Entries for finding text and elements:
::::::

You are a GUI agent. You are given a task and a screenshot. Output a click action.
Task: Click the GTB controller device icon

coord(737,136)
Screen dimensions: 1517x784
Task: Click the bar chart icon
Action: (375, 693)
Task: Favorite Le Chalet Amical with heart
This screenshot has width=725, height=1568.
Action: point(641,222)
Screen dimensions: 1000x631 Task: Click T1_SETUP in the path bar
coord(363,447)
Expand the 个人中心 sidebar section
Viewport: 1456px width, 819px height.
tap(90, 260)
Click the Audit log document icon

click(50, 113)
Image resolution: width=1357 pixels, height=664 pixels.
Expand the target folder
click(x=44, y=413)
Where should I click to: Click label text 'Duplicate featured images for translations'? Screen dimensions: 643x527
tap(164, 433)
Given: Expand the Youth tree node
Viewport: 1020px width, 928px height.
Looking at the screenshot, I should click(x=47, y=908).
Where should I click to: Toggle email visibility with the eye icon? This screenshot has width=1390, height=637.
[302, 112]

::::::

[Exercise brief] Rewrite all of the data above, swapping "Where should I click to" for "Which spot should I tap to" wherever it occurs and leaving everything else unchanged.

[Completed task]
You are a GUI agent. You are given a task and a screenshot. Output a click action.
Task: Click the GTB controller device icon

coord(737,136)
Screen dimensions: 1517x784
Task: Click the bar chart icon
Action: (375, 693)
Task: Favorite Le Chalet Amical with heart
This screenshot has width=725, height=1568.
Action: point(641,222)
Screen dimensions: 1000x631 Task: Click T1_SETUP in the path bar
coord(363,447)
Expand the 个人中心 sidebar section
Viewport: 1456px width, 819px height.
tap(90, 260)
Click the Audit log document icon

click(50, 113)
Image resolution: width=1357 pixels, height=664 pixels.
Expand the target folder
click(x=44, y=413)
Which spot should I tap to: Click label text 'Duplicate featured images for translations'? Screen dimensions: 643x527
tap(164, 433)
Given: Expand the Youth tree node
Viewport: 1020px width, 928px height.
Looking at the screenshot, I should click(x=47, y=908).
Which spot should I tap to: Toggle email visibility with the eye icon? This screenshot has width=1390, height=637.
[302, 112]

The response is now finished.